Estabelecer uma conexão com muitas dessas pessoas nos lembra os limites inacessíveis da linguagem. As palavras aqui ocupam apenas uma parte da história. E nós abrimos um mundo de gestos infinitos. Imagine que a única maneira de se comunicar com um de seus entes queridos, com seu filho, por exemplo, ou com sua irmã, é o sorriso, o olhar, as carícias. A única maneira de decifrar, de receber uma resposta, de saber que estamos aqui juntos, cada um em uma parte da vida.

A conexão mágica

Elena sofreu um derrame aos 10 anos, enquanto nadava em uma piscina. Desde então, seu cérebro se desconectou do corpo. Ela não pode se mover ou falar, e se alimenta através de uma sonda. «Depois de dois anos e meio hospitalizada, decidimos levá-la para casa e fazer um quarto médico para ela. Um profissional de saúde nos disse que não levaríamos um mês até voltar ao hospital com ela. Mas depois de um mês, ela começou a sorrir e interagir como nunca. Há evidências crescentes de que o afeto é tão importante e complementar quanto o tratamento médico. Avanços reais são alcançados na qualidade de vida das pessoas como minha filha».

Com ela não se pode dialogar. E em vez da linguagem, se estabelece o que Carlos chama de «conexão mágica», através dos olhos e do sorriso.
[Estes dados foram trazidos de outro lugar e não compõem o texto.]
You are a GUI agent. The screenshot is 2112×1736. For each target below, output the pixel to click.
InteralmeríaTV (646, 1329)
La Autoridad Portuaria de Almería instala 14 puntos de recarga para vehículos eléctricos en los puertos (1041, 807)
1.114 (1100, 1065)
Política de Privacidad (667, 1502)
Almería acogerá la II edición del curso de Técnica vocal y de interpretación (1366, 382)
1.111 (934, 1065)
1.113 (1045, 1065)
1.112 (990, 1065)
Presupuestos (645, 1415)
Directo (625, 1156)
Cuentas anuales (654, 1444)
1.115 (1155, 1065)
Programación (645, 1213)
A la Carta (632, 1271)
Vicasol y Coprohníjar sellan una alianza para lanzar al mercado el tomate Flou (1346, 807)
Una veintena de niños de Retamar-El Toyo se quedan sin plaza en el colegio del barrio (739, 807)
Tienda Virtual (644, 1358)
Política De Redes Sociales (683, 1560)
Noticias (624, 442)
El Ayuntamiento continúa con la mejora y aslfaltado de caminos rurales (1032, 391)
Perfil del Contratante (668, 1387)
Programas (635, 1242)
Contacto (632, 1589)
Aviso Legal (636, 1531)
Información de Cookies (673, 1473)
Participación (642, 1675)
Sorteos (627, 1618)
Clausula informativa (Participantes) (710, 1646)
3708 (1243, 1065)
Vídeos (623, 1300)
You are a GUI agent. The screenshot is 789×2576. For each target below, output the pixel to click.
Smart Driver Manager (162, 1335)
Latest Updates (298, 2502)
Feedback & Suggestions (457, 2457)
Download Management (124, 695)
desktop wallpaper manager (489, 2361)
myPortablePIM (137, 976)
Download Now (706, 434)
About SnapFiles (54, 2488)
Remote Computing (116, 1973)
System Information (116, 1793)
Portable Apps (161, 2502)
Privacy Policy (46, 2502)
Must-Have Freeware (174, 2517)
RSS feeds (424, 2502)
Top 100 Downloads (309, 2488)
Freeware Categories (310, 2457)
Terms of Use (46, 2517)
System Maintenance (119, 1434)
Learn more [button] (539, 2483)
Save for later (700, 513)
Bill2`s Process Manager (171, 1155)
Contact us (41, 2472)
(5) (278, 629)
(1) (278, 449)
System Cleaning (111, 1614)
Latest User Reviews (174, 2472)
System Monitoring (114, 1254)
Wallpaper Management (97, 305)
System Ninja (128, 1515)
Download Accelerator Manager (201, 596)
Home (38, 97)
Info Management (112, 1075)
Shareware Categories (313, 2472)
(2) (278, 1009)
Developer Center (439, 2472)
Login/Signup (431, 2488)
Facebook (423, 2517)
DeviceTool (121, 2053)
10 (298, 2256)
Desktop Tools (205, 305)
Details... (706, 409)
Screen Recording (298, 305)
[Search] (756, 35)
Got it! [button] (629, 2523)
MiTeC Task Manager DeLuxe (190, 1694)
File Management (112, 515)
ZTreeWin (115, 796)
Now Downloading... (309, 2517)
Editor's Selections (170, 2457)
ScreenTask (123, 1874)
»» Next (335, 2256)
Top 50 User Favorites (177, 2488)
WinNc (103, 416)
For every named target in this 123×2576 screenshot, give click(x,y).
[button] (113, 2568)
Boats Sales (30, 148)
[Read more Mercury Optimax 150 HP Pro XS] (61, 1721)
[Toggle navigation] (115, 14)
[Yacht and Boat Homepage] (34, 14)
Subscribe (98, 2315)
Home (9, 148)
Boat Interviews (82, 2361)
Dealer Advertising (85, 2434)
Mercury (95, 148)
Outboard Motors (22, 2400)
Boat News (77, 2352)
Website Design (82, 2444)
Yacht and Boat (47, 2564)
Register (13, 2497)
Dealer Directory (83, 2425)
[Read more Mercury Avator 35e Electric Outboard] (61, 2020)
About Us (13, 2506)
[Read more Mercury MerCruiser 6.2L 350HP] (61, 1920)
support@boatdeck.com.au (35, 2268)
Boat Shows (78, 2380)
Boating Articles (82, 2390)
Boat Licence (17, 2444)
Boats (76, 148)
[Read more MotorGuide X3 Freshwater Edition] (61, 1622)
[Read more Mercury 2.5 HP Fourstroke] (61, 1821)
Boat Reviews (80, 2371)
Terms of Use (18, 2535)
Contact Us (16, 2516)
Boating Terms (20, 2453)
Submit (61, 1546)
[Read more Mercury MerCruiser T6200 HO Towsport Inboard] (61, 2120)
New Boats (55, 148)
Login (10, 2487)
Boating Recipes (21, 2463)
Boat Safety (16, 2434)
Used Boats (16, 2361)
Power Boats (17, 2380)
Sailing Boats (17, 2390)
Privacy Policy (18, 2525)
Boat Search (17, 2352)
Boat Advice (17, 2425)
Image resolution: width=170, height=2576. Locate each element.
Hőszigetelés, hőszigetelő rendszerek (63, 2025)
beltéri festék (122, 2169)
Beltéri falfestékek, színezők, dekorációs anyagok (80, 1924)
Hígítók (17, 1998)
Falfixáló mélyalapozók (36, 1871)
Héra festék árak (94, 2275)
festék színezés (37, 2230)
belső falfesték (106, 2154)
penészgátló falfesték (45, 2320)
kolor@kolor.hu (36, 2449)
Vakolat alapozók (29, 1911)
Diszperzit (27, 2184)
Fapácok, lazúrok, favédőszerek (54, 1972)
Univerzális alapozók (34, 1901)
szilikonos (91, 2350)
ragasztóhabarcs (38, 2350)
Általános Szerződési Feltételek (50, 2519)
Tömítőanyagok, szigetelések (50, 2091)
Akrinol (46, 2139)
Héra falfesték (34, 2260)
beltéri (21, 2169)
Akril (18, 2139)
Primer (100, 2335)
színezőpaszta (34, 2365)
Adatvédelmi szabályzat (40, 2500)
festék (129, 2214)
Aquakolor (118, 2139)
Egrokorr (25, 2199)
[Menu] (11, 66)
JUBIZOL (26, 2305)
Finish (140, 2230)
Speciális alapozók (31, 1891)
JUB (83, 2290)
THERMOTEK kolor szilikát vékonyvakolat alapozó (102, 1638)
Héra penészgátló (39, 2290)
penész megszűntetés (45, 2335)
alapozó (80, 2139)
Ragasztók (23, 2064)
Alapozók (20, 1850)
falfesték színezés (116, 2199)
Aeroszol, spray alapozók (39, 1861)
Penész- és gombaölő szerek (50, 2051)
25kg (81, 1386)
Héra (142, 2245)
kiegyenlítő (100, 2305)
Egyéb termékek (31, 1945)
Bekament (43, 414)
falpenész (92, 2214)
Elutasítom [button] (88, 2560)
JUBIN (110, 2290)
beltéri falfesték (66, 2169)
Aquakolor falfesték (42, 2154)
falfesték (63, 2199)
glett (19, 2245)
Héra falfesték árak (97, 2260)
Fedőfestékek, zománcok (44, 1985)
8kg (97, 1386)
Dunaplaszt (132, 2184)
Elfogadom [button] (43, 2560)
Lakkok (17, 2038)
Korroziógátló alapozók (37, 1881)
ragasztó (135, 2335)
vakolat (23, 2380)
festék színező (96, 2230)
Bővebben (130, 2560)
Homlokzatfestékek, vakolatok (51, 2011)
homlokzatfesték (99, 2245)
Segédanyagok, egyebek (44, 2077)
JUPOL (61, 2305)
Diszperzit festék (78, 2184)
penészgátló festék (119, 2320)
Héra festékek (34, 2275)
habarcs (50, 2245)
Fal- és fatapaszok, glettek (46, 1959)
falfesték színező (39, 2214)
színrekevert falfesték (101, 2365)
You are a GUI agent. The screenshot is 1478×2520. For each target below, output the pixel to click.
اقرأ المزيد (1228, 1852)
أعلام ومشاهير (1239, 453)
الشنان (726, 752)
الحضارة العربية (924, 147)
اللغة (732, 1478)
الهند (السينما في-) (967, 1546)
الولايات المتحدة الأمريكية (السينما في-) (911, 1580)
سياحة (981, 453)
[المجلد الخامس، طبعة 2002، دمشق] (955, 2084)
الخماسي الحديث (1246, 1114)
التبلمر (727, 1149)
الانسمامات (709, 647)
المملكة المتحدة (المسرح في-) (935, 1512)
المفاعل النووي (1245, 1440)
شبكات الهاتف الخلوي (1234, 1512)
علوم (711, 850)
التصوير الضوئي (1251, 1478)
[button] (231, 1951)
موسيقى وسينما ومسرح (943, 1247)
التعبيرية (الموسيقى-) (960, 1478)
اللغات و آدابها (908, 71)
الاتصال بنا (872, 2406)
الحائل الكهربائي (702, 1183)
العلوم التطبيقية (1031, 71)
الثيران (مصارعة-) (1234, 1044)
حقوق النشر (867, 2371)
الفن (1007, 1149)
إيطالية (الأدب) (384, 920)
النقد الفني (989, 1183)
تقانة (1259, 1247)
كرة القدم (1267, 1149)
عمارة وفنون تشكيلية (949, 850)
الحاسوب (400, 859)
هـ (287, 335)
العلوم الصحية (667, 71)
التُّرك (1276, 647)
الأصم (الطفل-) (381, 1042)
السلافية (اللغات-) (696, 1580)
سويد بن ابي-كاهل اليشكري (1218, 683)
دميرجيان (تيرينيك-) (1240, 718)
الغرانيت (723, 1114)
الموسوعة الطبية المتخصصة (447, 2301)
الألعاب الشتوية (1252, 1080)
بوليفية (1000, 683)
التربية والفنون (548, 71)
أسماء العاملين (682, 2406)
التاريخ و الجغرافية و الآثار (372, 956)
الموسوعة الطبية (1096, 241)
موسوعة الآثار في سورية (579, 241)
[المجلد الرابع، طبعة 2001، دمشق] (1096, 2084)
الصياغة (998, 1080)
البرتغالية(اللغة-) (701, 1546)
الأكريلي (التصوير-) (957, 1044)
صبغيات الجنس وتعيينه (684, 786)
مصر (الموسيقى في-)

Mas como escolher palavras para falar sobre ela. «Antes costumavam usar adjetivos ou particípios: “paralíticos”, “descapacitados”, ou um ainda mais forte: “inválidos”. Quando me perguntam sobre a Elena, digo que ela é minha menina. E se perguntam algo mais, posso explicar que ela é quase a mais querida. Seus outros irmãos, que são três, entendem e aceitam. E posso dizer que ela sofre de paralisia cerebral profunda, porque ficou sem células vivas no tronco cerebral».

Cuidar de pessoas com deficiências múltiplas e graves significa que aqueles que morreram prematuramente vivem mais e melhor hoje. Portanto, a grande notícia de hoje, dos números além dos custos, são os 42 anos que comemora a Elena, a menina de Carlos. Ele não sabe se ela se lembra de quem ele é quando olha para ela. Mas ele sabe que sorri, que gosta de sua voz, que sua pele brilha. E que está viva.